METHODS: A cohort of 135 very low birth weight infants (gestational age: 23 to 35 weeks) were monitored to 3 years of age. Maternal and neonatal characteristics, anthropometric z scores, and developmental performance (using corrected age until 24 months) were analyzed collectively and according to gestational age groups. Specific criteria for failure to thrive and microcephaly were used.

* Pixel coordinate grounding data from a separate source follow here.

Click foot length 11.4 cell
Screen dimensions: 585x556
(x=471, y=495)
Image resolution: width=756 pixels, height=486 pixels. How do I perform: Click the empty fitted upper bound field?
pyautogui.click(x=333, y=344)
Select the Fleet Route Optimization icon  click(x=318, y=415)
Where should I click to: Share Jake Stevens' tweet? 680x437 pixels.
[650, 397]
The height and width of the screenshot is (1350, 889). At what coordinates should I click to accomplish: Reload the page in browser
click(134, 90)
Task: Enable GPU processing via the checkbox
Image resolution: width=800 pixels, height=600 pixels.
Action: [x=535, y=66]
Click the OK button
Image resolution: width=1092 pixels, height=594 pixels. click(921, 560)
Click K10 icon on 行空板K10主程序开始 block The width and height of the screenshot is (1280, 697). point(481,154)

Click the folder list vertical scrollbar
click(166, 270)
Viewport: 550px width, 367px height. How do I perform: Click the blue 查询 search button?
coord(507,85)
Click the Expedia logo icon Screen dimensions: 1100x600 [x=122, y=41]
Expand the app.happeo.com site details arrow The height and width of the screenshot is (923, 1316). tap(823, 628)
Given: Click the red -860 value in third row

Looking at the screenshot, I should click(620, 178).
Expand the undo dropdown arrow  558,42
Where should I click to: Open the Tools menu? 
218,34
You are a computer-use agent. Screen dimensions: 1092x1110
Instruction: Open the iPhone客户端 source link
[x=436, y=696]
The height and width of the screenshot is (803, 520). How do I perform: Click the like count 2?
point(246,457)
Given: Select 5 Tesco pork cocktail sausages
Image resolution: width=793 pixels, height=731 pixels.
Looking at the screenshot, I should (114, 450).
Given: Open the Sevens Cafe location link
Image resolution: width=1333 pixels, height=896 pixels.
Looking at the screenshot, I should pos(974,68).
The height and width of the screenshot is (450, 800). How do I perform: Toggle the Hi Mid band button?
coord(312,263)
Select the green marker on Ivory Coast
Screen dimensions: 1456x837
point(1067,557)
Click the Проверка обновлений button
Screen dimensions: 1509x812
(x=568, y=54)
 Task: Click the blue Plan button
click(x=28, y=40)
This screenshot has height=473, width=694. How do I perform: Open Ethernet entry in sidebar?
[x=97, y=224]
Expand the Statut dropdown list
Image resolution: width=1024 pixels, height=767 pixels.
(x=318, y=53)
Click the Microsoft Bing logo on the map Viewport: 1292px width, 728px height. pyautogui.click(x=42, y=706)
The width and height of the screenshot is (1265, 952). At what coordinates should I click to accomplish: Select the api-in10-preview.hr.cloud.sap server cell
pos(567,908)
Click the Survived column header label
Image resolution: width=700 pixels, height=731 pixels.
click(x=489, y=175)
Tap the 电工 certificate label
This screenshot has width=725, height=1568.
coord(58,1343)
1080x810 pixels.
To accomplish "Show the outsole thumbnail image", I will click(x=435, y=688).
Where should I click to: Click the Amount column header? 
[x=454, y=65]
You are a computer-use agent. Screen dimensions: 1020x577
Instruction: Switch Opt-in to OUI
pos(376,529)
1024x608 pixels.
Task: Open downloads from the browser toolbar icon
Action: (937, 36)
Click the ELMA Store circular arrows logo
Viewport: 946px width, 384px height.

RESULTS: A characteristic pattern of poor weight gain in the first 12 months was followed by accelerated weight gain starting at 18 months, whereas head growth decreased at 18 months, with recovery beginning at 30 months of age. Infants born at gestational age of <or=26 weeks remained growth-impaired at 3 years of age, whereas infants born at gestational age of >or=27 weeks achieved catch-up growth by 30 months of age. Mean developmental scores also decreased in infancy, with improvements in motor development emerging at 18 months and cognitive skills at 30 months. Growth z scores, particularly for head growth, correlated with developmental scores. Infants born at gestational age of <or=26 weeks were most likely to have neonatal morbidities, failure to thrive, and neurodevelopmental impairment. With adjustment for gestational age and neonatal morbidities, Hispanic acculturation, failure to thrive, and microcephaly were predictive of neurodevelopmental impairment.

CONCLUSIONS: Very low birth weight infants exhibited growth patterns that coincided with developmental progress in the first 3 years of life. Birth at gestational age of <or=26 weeks was associated with greatest risk for developmental impairment, whereas failure to thrive and microcephaly increased neurodevelopmental impairment risk regardless of gestational age.